A quantitative analysis of TAAR1-positive cells in whole mouse brain by FDISCO technology.

Over the past two decades, studies on trace amine-associated receptor 1 (TAAR1), have substantially enhanced our understanding of their critical function in regulating monoamine neurotransmitter transmission. As a result, TAAR1 has emerged as a highly promising therapeutic target for treating psychiatric disorders. However, there is still no systematic analysis or detailed assessment for the distribution of TAAR1-positive cells throughout the brain until now. Herein, by applying CRISPR/Cas9-based approach and genetic labeling strategies, we constructed a TAAR1-Cre transgenic mouse and labeled TAAR1-positive cells with red fluorescence in whole brain.

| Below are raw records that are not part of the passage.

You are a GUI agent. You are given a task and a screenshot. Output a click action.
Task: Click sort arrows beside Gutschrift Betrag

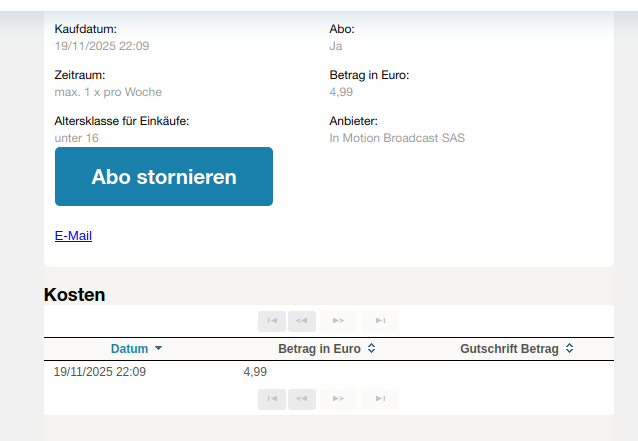[569, 349]
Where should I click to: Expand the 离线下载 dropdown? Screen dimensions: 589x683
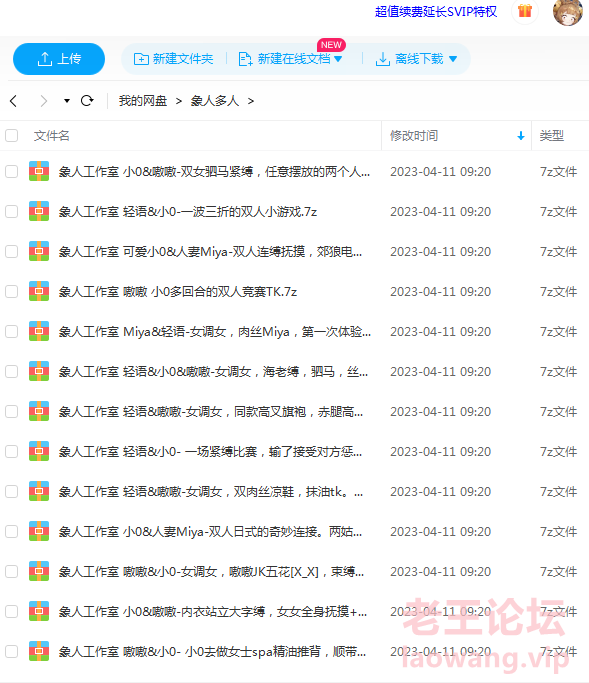[453, 59]
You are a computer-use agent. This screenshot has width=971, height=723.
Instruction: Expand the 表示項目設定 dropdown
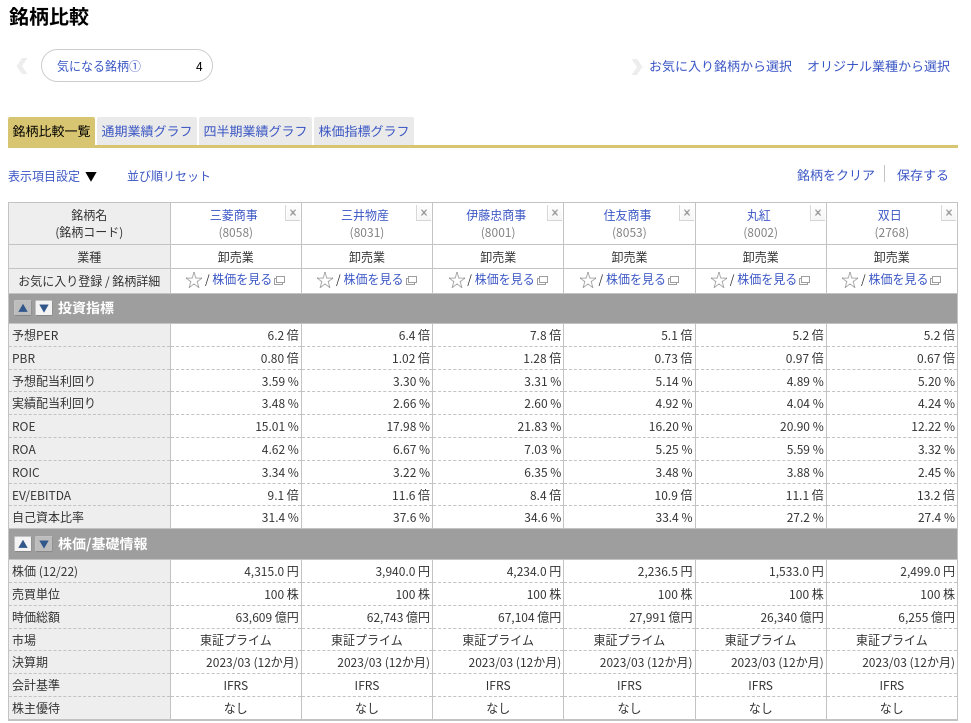pos(52,176)
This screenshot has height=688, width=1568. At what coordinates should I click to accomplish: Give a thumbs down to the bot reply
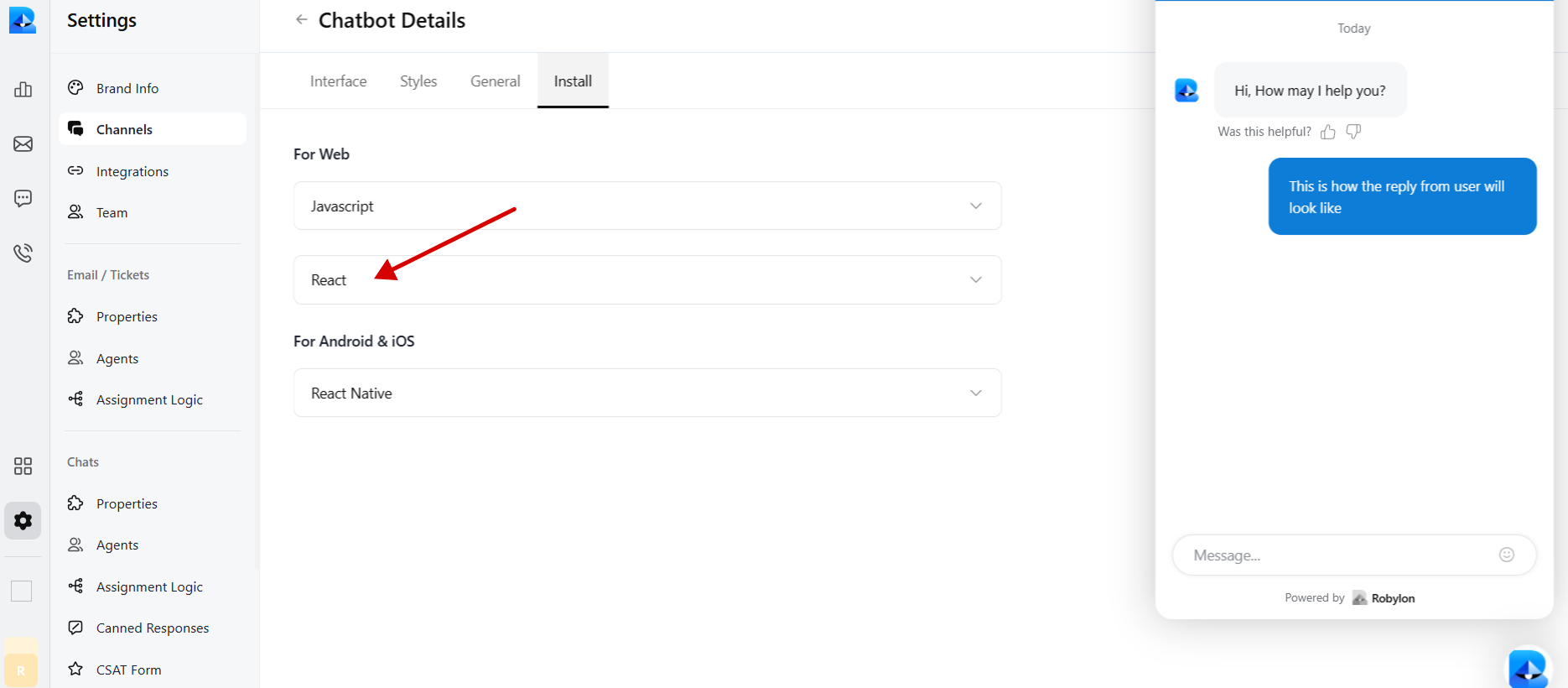tap(1353, 132)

In combination with FDISCO technology, high-resolution imaging and automatic counting of stereoscopic cells, we conducted whole-brain three dimensions (3D) mapping, precise positioning and quantification of the TAAR1-positive cells. We found a diffuse distribution of TAAR1-positive cells throughout the brain. Higher number of TAAR1-positive cells were found in several brain regions including entorhinal area (ENT), sensory related area of medulla (MY-sen), Medial group of the dorsal thalamus (MED), basomedial amygdala (BMA), motor related area of medulla (MY-mot), and Cortical amygdala area (COA), all of which had more than 2,000. Moreover, the BMA and MED had the higher average density of TAAR1-positive cells compared to all of other subregions in the whole brain. In conclusion, this study unprecedentedly performed a systematic and exact whole-brain quantitative analysis of TAAR1-positive cells, providing a foundation for future investigations on the function of TAAR1 and TAAR1-positive cells, as well as delving deeper into the roles they play in the pathogenesis, development and treatment of multiple psychiatric disorders.